Jose Witherspoon's nearly fatal mugging triggered 30 minutes of mayhem in the Capitol View section of Southeast Washington in 1996, leaving two people wounded and three killed in two separate incidents.

Although police initially thought there was no link between the attacks, a tipster, a statement from accomplices and two bullets lodged inside Witherspoon ultimately linked the attacks to a common gunman.

Lydell Banks, 22, is now standing trial in D.C. Superior Court, charged with three counts of first-degree murder in the July 19, 1996, slayings of Donya Katrina Davis, 23, Constance Simms, 40, and Karen Coleman, 36, inside a crack house in the 100 block of 57th Place SE. He also is charged with assault with intent to kill and various weapons offenses in the shooting of Leon Brown, 35, who survived the crack house attack. The trial, which began Thursday, resumes today.

During his opening statement before Judge Nan R. Shuker, Assistant U.S. Attorney Peter Zeidenberg laid out for the jury an intricate series of events that the government contends started about 9:30 p.m. that July night with the robbery and shooting of Witherspoon, 40, in an alley near 54th Street SE and East Capitol Street. Witherspoon testified that he was shot twice in the back of the neck as he knelt in the alley with his hands behind his head.

Zeidenberg told the jury that Witherspoon lied to his robbers, telling them he had no money. When $5 was discovered in Witherspoon's pocket, Banks shot him. Banks, who pleaded guilty in April 1997 to being the shooter in the robbery, is serving 20 years for that crime. Three accomplices also pleaded guilty in the case and are serving six to 20 years.

After shooting Witherspoon, Zeidenberg said, Banks made his way to the 100 block of 57th Place SE. He entered a crack house there, mortally wounded the women and shot Brown five times as he knelt against a wall with his hands clasped behind his head, the prosecutor said.

A tipster told detectives that she suspected a relative had been involved in Witherspoon's shooting. The relative gave police a statement and named three accomplices, including Banks. The other three robbers identified Banks as the shooter, and he was arrested four months after the robbery.

As police investigated both crimes, Zeidenberg said, Banks decided to plead guilty in the Witherspoon case to throw police off his trail in the triple slaying.

"At the time, Lydell Banks did not know he was a suspect in the triple homicide. He did not know police were trying to link him" to the slayings of the women, Zeidenberg told the jury. "Almost immediately he had second thoughts. He went back to the D.C. jail and asked [an inmate] whether police can match bullets from different crime scenes."

That is exactly what authorities had done. And Banks's guilty plea in the Witherspoon shooting bought investigators time to put together a case against Banks in the killings.

Witherspoon, who testified Thursday, told the jury that one day, about four months after he was shot, he was mowing his lawn when he coughed up one of two bullets doctors had left in him the night of the incident. "Something went pi-onnnng, and I looked down and there was a bullet in my hand," Witherspoon said.

He turned the bullet over to D.C. police detective Todd Amis. The second bullet was removed during surgery at Georgetown University Hospital a few days later.

Authorities compared the bullets taken from Witherspoon with slugs taken from the crack house and the bodies of the women. Tests showed they were all .32-caliber bullets with markings indicating they had been fired from the same weapon.

Police then used Banks's own words to charge him.

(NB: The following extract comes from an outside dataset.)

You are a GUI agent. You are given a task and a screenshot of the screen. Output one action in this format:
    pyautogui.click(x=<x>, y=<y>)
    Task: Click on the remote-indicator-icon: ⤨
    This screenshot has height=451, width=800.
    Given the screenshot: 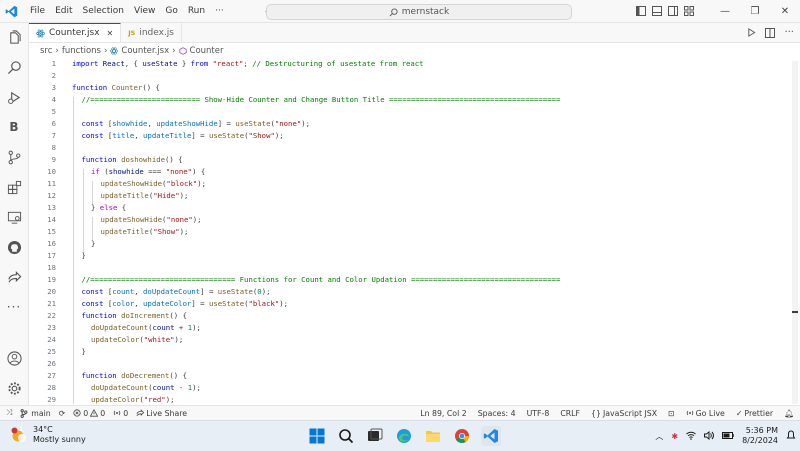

By admitting during his guilty plea in the Witherspoon shooting that he, and he alone, had shot Witherspoon, Banks had tied himself directly to the weapon believed to have been used in the triple slayings.

Defense attorney Douglas B. Evans moved to have Banks's statement in the Witherspoon attack suppressed during the murder trial. Shuker will rule on the motion today.

CAPTION: Lydell Banks, who pleaded guilty in a 1996 robbery and shooting, is on trial in three subsequent slayings.